> _PROBLEM STATEMENT_
All lines between the start of the listing below and the line containing "Decrease the Image", inclusive, must be repeated exactly.
--- RECORDS FOR THE TASK Enclosed Below ---
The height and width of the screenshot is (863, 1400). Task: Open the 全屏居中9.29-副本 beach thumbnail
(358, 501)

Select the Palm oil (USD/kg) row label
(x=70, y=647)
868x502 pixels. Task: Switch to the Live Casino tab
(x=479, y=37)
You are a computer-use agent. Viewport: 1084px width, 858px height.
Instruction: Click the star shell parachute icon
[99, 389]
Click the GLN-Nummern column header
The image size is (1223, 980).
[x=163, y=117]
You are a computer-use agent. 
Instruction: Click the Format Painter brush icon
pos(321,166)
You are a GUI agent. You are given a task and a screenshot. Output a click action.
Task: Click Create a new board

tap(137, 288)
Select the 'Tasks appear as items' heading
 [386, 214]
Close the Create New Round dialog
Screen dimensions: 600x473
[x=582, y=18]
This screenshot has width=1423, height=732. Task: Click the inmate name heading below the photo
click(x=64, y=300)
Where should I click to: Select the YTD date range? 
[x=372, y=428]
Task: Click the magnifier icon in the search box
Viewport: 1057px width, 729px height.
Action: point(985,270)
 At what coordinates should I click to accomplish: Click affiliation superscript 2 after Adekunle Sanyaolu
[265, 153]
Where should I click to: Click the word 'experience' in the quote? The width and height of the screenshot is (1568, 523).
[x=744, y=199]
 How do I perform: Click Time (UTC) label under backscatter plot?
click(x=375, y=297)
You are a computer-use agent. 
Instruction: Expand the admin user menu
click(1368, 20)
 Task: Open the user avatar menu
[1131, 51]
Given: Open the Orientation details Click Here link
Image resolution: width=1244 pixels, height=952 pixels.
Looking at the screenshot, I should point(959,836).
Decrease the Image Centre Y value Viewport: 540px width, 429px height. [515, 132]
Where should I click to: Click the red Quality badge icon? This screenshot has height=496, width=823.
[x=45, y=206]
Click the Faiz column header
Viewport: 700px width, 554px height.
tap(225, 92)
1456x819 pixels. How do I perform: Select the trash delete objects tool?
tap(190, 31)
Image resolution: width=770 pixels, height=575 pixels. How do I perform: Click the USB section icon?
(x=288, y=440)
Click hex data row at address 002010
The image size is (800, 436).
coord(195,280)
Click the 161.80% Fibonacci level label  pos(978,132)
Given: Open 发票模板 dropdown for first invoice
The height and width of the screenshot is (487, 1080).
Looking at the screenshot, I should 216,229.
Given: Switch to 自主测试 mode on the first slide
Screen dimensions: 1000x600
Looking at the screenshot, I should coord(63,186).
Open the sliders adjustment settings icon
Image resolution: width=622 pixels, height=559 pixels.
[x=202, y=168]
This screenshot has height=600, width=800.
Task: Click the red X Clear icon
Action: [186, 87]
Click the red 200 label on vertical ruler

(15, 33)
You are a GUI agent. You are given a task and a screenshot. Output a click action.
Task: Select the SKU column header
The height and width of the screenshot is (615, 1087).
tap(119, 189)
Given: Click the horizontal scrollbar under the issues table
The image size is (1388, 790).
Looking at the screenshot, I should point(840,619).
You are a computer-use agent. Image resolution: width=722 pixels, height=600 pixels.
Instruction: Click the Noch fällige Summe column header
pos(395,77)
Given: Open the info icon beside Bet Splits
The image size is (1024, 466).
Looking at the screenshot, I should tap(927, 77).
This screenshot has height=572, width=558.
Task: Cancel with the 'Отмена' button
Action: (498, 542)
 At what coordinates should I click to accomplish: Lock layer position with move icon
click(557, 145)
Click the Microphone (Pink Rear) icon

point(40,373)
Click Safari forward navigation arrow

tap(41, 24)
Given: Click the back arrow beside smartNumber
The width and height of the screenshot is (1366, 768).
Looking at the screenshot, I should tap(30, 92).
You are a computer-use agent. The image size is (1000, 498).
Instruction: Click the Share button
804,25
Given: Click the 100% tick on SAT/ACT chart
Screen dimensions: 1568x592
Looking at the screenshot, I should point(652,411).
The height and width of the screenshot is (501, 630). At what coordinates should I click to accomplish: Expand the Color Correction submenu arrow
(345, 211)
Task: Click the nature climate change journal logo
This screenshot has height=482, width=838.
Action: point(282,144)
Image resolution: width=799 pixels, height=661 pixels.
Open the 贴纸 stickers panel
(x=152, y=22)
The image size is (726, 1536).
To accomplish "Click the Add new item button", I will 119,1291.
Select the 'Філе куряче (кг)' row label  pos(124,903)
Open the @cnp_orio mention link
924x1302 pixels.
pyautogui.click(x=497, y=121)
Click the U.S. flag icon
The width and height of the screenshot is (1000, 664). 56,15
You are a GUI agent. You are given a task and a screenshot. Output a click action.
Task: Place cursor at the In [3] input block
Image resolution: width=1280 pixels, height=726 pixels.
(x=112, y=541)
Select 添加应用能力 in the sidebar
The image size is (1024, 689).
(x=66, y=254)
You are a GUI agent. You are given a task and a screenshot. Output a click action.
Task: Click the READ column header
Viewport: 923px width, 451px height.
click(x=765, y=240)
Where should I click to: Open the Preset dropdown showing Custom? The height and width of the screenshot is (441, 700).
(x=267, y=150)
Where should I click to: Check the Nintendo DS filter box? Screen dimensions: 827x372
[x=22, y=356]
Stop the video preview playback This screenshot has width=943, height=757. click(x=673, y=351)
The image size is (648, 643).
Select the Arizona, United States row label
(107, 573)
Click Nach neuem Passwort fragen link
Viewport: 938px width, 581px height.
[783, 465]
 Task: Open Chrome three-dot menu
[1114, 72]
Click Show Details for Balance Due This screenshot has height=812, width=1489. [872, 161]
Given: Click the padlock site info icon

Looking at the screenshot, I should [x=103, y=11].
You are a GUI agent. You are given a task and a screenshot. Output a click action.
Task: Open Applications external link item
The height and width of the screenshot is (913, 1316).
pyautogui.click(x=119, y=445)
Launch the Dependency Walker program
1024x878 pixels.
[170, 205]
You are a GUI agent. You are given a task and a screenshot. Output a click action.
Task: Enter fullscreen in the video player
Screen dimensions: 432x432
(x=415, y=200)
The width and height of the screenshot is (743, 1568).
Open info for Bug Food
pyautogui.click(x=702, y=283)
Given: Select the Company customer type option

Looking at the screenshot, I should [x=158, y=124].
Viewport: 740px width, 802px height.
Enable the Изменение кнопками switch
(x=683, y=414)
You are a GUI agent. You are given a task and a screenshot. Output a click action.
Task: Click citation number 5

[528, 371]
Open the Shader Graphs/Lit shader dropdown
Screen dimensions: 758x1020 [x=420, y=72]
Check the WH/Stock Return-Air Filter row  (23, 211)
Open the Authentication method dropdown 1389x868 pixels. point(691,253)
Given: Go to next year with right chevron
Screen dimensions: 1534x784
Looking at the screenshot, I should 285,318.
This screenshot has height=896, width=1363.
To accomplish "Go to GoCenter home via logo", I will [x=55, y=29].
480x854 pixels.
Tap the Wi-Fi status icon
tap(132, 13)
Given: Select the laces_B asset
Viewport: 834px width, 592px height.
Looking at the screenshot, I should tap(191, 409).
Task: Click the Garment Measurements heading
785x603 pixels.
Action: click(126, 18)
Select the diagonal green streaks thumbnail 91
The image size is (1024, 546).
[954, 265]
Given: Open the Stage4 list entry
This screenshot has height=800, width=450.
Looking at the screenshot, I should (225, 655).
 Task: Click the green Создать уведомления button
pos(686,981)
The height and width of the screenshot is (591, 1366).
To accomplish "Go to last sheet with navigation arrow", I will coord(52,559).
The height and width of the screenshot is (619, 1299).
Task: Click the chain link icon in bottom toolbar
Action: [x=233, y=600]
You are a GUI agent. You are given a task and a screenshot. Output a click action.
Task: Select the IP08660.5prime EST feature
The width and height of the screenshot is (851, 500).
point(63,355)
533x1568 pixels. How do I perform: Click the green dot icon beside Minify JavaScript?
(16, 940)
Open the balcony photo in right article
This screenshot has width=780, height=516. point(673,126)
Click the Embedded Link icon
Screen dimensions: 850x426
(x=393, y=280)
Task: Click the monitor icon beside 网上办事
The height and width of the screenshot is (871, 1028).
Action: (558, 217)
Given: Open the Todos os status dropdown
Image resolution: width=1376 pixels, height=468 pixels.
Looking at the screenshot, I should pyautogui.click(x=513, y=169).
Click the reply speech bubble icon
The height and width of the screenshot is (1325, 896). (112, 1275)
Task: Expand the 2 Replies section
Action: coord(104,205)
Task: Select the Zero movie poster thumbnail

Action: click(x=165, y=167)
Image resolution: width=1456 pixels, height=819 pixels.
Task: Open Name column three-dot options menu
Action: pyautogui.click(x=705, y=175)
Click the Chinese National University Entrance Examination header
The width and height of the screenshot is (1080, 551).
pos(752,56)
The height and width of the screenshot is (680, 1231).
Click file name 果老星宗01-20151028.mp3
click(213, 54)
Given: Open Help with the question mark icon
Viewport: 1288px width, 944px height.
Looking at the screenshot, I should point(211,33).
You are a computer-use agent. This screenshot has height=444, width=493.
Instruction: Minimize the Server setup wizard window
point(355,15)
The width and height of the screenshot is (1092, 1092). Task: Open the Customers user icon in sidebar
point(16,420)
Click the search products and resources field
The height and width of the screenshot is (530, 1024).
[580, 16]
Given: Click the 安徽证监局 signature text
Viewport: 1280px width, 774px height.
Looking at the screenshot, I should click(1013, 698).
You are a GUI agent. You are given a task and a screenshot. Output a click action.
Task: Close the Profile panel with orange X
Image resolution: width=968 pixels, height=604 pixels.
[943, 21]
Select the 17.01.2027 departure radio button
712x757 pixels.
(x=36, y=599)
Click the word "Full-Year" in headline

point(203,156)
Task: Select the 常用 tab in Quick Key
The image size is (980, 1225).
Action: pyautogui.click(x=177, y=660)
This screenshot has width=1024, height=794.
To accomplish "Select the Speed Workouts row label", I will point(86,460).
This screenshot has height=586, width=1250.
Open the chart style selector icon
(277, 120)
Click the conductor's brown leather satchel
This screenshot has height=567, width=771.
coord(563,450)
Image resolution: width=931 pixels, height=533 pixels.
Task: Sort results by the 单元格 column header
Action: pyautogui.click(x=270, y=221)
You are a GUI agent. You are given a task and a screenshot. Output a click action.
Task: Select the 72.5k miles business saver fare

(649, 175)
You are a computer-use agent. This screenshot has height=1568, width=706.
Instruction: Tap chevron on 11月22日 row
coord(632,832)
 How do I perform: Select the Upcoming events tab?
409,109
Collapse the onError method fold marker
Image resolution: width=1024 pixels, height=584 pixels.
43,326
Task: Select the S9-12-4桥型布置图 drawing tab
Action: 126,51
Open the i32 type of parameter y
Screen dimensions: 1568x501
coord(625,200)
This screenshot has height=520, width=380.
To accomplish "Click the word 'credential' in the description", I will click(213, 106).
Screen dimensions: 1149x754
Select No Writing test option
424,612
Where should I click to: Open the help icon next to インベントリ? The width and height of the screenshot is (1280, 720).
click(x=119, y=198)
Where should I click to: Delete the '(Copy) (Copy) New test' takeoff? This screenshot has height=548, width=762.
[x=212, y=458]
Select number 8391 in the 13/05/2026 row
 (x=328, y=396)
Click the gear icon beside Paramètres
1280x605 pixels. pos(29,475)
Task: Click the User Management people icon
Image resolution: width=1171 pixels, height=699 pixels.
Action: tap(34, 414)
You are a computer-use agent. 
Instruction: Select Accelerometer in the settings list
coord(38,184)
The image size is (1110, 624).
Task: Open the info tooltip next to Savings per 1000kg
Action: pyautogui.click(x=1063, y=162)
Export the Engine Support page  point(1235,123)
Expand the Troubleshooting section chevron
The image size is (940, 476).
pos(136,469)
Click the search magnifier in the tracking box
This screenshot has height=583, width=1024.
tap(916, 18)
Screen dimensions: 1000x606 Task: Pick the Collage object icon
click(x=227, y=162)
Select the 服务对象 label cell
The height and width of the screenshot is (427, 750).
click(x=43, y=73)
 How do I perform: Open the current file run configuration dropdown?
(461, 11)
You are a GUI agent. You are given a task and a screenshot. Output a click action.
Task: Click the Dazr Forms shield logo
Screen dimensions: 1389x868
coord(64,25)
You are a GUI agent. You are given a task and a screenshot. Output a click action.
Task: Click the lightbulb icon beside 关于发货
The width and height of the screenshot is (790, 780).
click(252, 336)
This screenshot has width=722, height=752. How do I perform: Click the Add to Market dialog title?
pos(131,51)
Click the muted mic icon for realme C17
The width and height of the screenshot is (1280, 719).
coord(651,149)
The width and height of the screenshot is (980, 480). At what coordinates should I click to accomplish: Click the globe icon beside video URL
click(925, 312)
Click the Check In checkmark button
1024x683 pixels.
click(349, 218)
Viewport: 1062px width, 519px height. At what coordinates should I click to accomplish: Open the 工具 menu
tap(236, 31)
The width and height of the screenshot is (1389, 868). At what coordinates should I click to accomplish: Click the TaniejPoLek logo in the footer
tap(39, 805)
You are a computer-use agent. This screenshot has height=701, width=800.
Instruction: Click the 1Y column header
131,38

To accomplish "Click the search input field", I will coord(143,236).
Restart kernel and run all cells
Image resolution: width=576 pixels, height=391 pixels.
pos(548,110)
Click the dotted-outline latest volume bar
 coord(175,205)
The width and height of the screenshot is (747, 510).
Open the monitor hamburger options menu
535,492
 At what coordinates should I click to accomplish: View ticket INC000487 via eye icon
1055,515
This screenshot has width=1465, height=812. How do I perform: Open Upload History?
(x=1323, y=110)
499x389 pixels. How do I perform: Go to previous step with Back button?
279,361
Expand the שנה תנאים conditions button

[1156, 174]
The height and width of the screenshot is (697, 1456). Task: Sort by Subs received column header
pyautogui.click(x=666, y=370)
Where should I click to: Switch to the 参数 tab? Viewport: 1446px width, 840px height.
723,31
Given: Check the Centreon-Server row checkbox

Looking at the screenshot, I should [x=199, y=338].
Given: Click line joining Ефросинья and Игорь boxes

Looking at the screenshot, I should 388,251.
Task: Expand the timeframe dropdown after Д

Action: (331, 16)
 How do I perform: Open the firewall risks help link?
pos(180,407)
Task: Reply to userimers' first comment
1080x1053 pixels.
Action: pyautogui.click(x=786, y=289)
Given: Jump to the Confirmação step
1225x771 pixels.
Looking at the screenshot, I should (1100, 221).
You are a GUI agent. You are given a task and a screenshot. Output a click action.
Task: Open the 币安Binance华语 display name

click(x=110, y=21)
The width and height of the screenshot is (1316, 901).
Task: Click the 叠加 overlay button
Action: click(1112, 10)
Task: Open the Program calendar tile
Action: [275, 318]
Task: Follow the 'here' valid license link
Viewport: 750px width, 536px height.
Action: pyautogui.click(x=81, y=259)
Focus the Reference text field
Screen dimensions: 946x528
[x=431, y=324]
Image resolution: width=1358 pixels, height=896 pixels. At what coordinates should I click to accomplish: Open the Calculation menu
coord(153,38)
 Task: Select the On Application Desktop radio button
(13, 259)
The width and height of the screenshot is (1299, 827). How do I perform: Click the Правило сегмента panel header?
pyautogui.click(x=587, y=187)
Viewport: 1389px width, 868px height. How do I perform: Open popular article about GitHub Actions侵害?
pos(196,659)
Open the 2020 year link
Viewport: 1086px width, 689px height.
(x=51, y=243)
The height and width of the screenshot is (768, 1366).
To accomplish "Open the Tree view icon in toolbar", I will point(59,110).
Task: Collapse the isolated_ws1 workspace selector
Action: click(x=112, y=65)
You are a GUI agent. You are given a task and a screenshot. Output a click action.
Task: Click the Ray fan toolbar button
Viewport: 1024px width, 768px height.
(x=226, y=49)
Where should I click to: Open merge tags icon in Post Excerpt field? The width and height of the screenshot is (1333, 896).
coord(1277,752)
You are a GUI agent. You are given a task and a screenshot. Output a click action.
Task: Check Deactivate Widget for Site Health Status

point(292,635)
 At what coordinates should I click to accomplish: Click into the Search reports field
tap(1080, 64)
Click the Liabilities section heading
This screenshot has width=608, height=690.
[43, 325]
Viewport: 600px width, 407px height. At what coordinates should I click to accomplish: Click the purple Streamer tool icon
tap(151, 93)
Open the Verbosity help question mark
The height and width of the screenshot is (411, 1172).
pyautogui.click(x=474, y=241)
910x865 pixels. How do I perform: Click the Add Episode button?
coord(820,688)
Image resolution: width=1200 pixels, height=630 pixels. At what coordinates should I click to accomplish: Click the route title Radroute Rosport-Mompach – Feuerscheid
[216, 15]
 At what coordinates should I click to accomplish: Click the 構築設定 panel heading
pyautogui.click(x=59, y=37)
--- End of Enclosed RECORDS FOR THE TASK ---
> _RESULT_
The height and width of the screenshot is (863, 1400). Task: Open the 全屏居中9.29-副本 beach thumbnail
(358, 501)

Select the Palm oil (USD/kg) row label
(x=70, y=647)
868x502 pixels. Task: Switch to the Live Casino tab
(x=479, y=37)
You are a computer-use agent. Viewport: 1084px width, 858px height.
Instruction: Click the star shell parachute icon
[99, 389]
Click the GLN-Nummern column header
The image size is (1223, 980).
[x=163, y=117]
You are a computer-use agent. 
Instruction: Click the Format Painter brush icon
pos(321,166)
You are a GUI agent. You are given a task and a screenshot. Output a click action.
Task: Click Create a new board

tap(137, 288)
Select the 'Tasks appear as items' heading
 [386, 214]
Close the Create New Round dialog
Screen dimensions: 600x473
[x=582, y=18]
This screenshot has width=1423, height=732. Task: Click the inmate name heading below the photo
click(x=64, y=300)
Where should I click to: Select the YTD date range? 
[x=372, y=428]
Task: Click the magnifier icon in the search box
Viewport: 1057px width, 729px height.
Action: point(985,270)
 At what coordinates should I click to accomplish: Click affiliation superscript 2 after Adekunle Sanyaolu
[265, 153]
Where should I click to: Click the word 'experience' in the quote? The width and height of the screenshot is (1568, 523).
[x=744, y=199]
 How do I perform: Click Time (UTC) label under backscatter plot?
click(x=375, y=297)
You are a computer-use agent. 
Instruction: Expand the admin user menu
click(1368, 20)
 Task: Open the user avatar menu
[1131, 51]
Given: Open the Orientation details Click Here link
Image resolution: width=1244 pixels, height=952 pixels.
Looking at the screenshot, I should point(959,836).
Decrease the Image Centre Y value Viewport: 540px width, 429px height. [515, 132]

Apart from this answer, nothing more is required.